The US Supreme Court recently issued a Miranda case, finding that a prison inmate was not in custody for the purposes of a Miranda analysis under the Fifth Amendment. The question is how much influence the US Supreme Court has on how Oregon courts analyze what circumstances are considered “compelling” under an Article I, Section 12 argument? Some older Oregon cases have indicated that the analysis is similar for Fifth Amendment custody and Article I, Section 12 compelling circumstances. But newer Oregon cases clearly diverge from the federal analysis. The bottom line is that Oregon courts would likely agree with the Supreme Court that there is no categorical rule that inmates are in custody. But they would also likely agree with the Supreme Court dissenters that Mr. Fields’ Constitutional rights were violated.
In Howes v. Fields, the majority held that police did not need to give defendant Miranda warnings. The majority focused on the following facts: defendant (1) was told at the outset of the interrogation, and reminded thereafter, that he was free to leave and could go back to his cell whenever he wanted; (2) was not physically restrained or threatened; (3) was interviewed in a well-lit, average sized conference room where the door was sometimes left open; and (4) was offered food and water.
The dissent, on the other hand, concluded that the police should have given Miranda warnings. The dissent focuses on the following facts: defendant (1) was removed from his cell in the evening; (2) was taken to a conference room in the sheriff’s quarters; (3) was questioned by two armed deputies long into the night and early morning; (4) was not told at the outset that he had the right to decline to speak with the deputies and believed the deputies would not have allowed him to leave the room; (5) stated that he did not want to speak with them anymore; and (6) was not given his evening medications.
If the federal test for self-incrimination heavily influences the Oregon “compelling circumstances” test, then this looks like a very bad case for Oregon. However, reading the Oregon cases, it’s clear that the Oregon test is different from the federal test, and there is language to suggest that the Oregon test provides broader protections than the federal test.
Under Article I, Section 12, Miranda warnings are required when police place a person in a setting that is “compelling.” The test to determine if a situation is compelling is a multi-factor one that considers (1) the location of the encounter, (2) the length of the encounter, (3), the amount of pressure exerted on defendant, and (4) defendant’s ability to terminate the encounter.
In contrast, under the federal 5th Amendment, Miranda warnings need to be given to a person being interrogated when a reasonable person would feel he or she is not at liberty to terminate the interrogation and leave. A person’s ability to freely move plays a much more central role in the federal test.

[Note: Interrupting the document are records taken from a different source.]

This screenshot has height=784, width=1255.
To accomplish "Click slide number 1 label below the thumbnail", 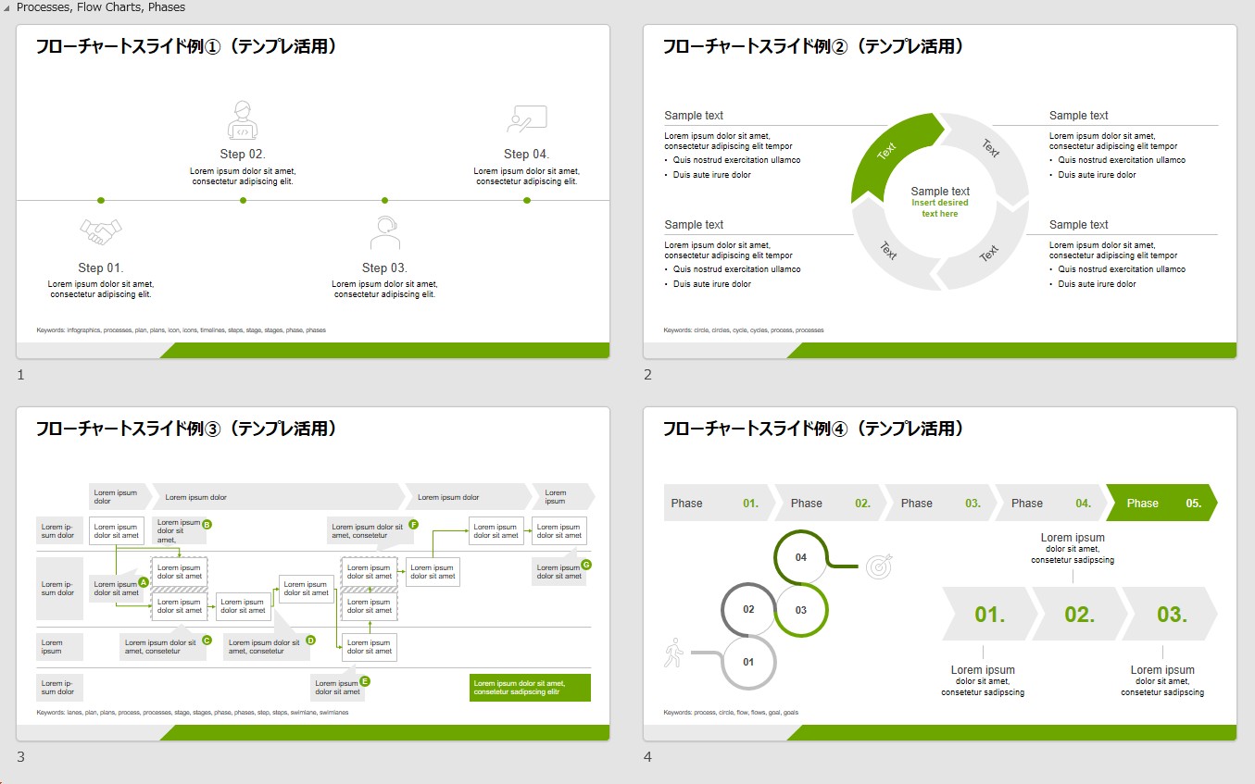I will click(20, 375).
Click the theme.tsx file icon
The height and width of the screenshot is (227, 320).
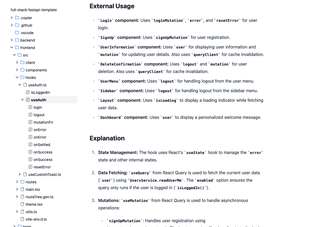[22, 204]
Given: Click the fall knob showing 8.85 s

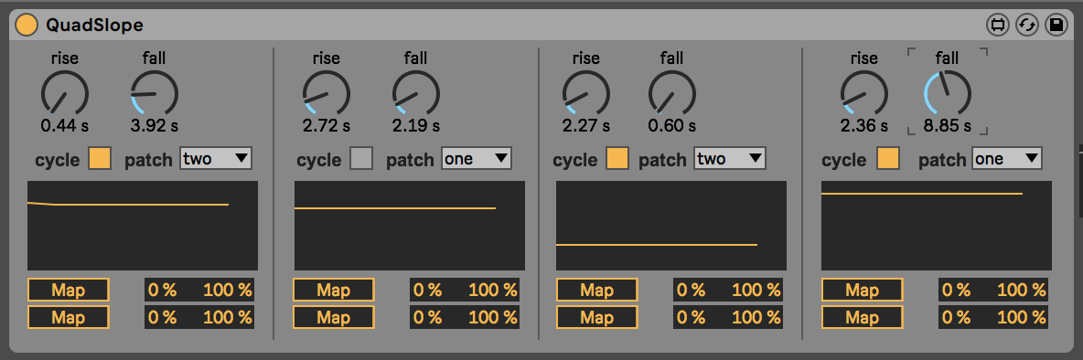Looking at the screenshot, I should point(948,92).
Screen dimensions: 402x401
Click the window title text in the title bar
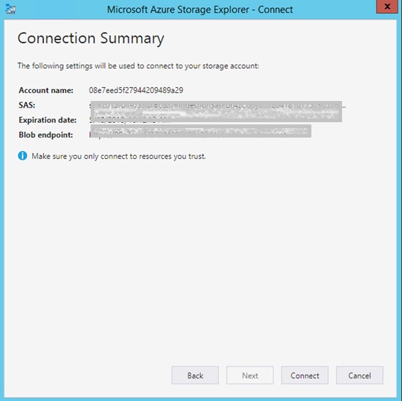(x=200, y=10)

The same questions – such as whether or not defendant felt free to leave — may be asked for both tests. In addition, both tests protect the same interest. Ultimately, however, the two tests have been developed through different sets of case law, and the “freedom of movement” inquiry is not as heavily emphasized in Oregon case law.

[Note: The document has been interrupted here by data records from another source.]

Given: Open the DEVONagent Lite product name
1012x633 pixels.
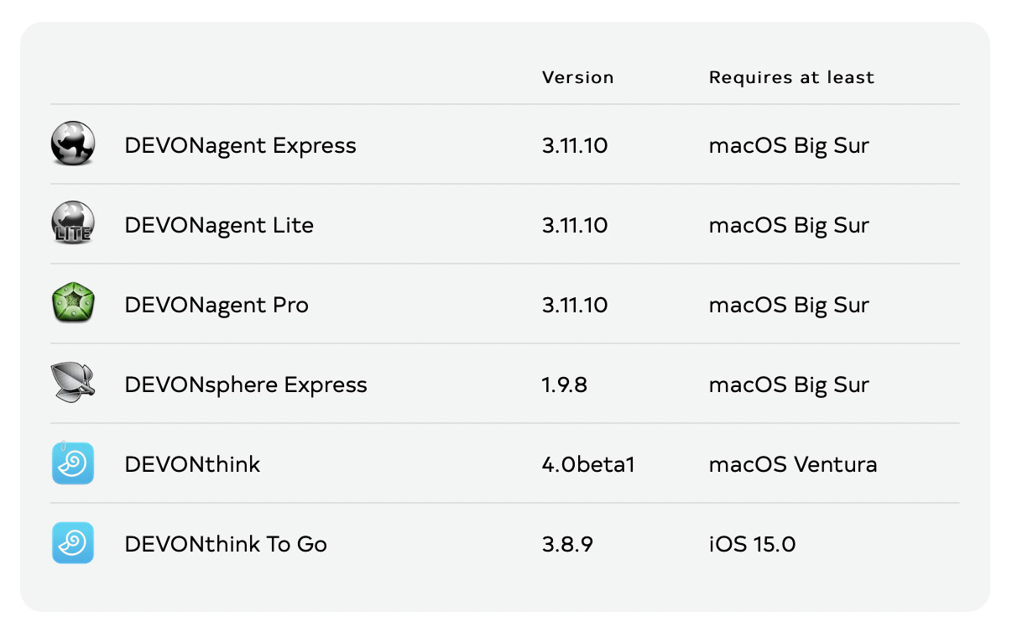Looking at the screenshot, I should [x=219, y=225].
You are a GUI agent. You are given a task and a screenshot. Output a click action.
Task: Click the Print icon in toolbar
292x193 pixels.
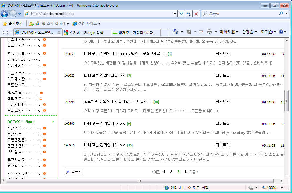point(209,32)
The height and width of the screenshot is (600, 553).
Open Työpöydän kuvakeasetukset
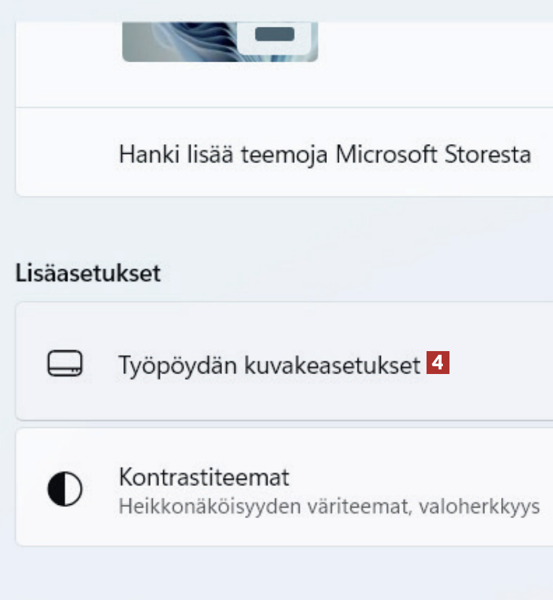[269, 365]
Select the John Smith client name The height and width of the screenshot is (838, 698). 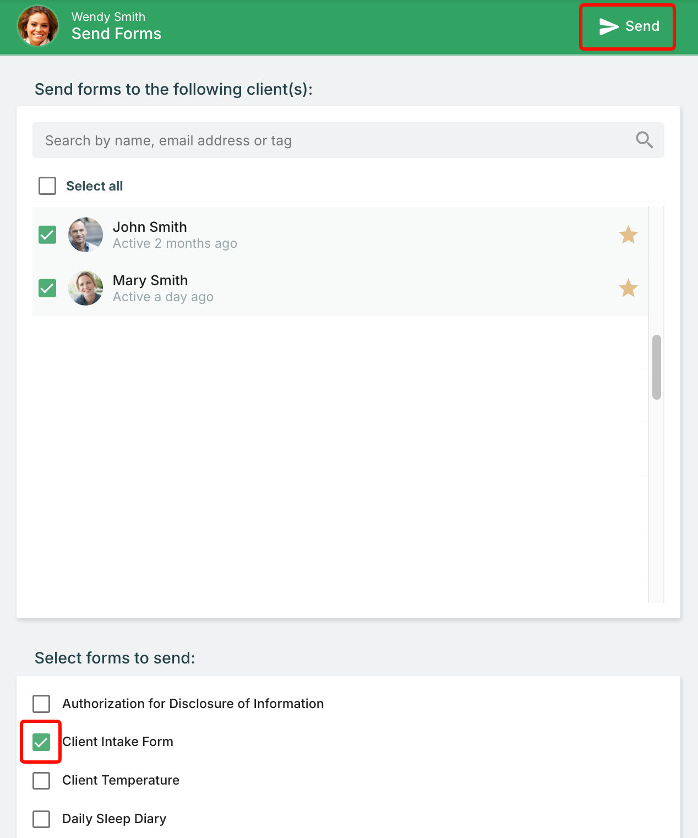tap(150, 227)
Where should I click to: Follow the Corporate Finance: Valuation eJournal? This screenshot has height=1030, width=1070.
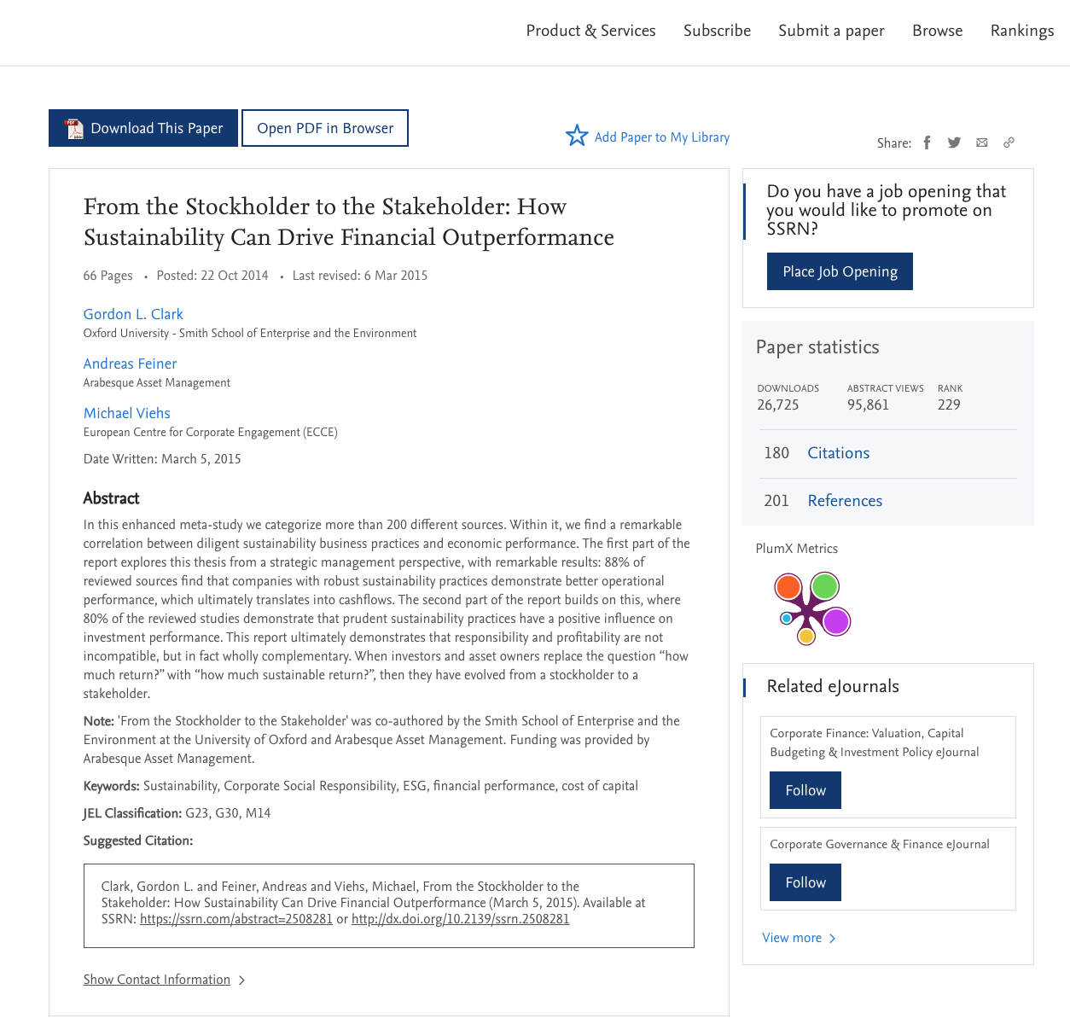point(805,790)
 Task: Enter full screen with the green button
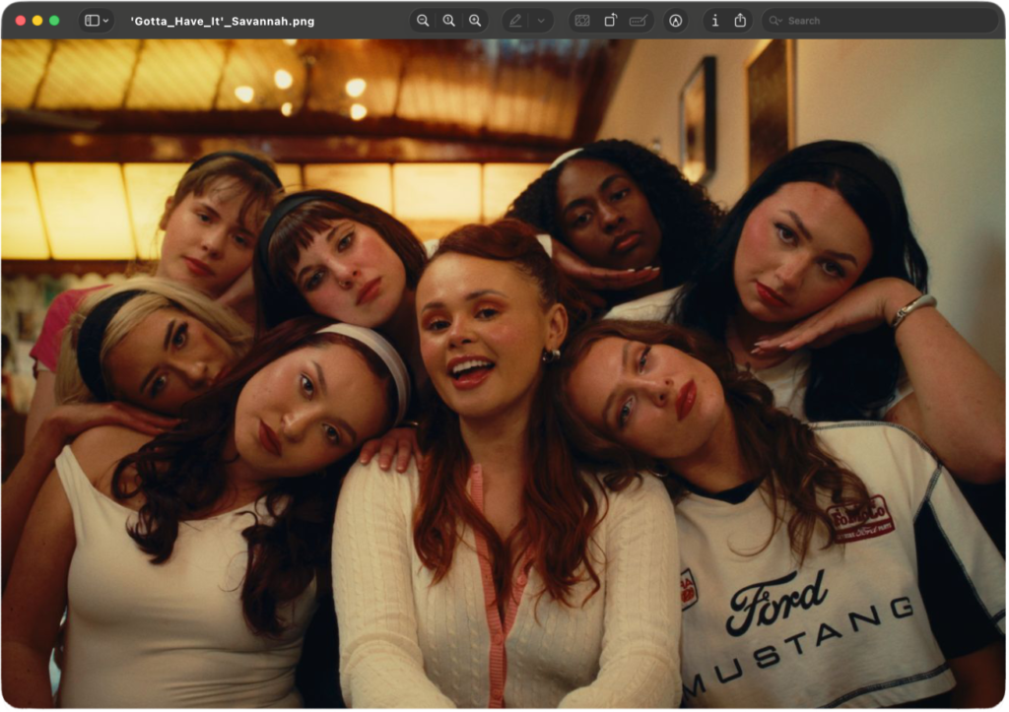[x=54, y=21]
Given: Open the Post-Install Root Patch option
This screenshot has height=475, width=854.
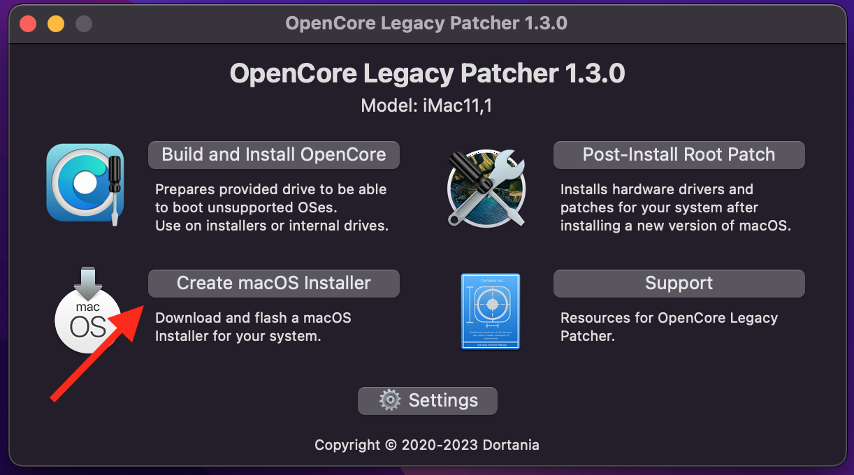Looking at the screenshot, I should [x=679, y=154].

State v. Warner, a 2002 case, does state that, “[t]he Oregon constitutional test is comparable to the test for determining whether a person is in custody for Fifth Amendment purposes, and Oregon courts have approached the two questions using the same analysis.” The court supports that statement with two cases: Zalinka and Brown. However, the language of those cases seem to suggest that, not only are the federal test and the Oregon test different, the Oregon test is a broader, more robust test.
In Zalinka, the court writes that “[u]nder the Oregon Constitution, Miranda-like warnings are required when the defendant is in ‘full custody’ and ‘may be required in circumstances that, although they do not rise to the level of full custody, create a `setting which judges would and officers should recognize to be ‘compelling.’” The court is saying that if a defendant is placed in “full custody,” he or she needs to be Mirandized. See State v. Magee. The court then goes one step further, indicating that circumstances do not constitute “full custody” may still be recognized as “compelling.”

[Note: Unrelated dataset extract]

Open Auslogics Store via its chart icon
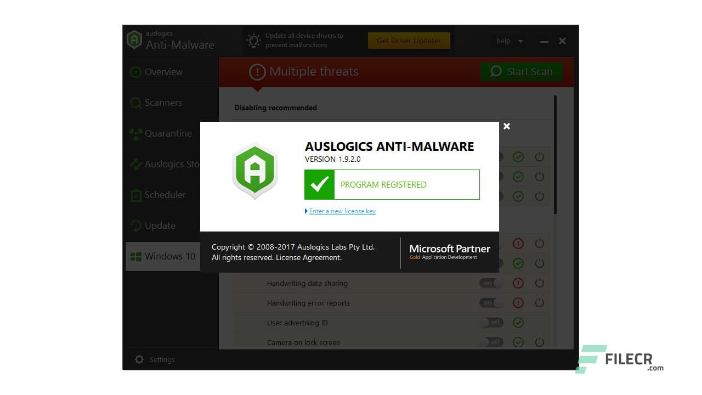Screen dimensions: 702x395 coord(135,164)
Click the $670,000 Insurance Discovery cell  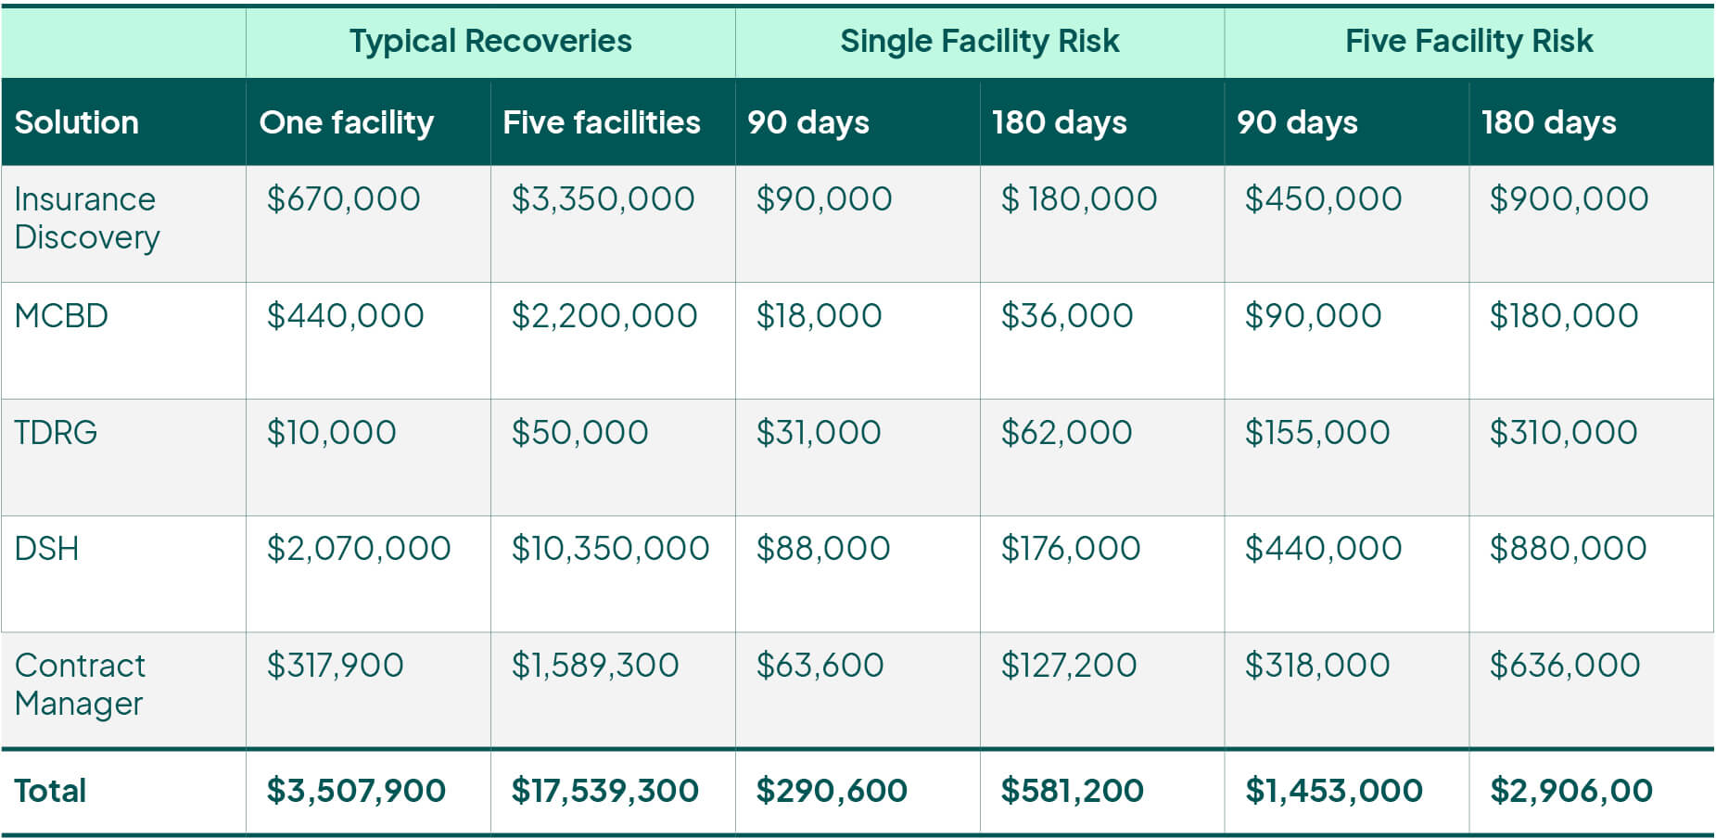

In Brown, the court writes “[the Federal] test is a useful starting point for determining whether Article I, section 12, requires the police to give warnings in a particular situation” (emphasis added). The court describes the federal test as a “starting point,” presumably because the protections the federal test provides is less robust than the state test. (side note: In Oregon, state courts are supposed to analyze the state’s laws before reaching a federal constitutional claim. In Sterling v. Cupp, the court writes that, “the proper sequence is to analyze the state’s law, including its constitutional law, before reaching a federal constitutional claim.” Perhaps Zalinka and Brown should have started with state law first… but if the federal test is more stringent than the state test, it would make sense for a court to apply the narrower test first before moving on to the broader test).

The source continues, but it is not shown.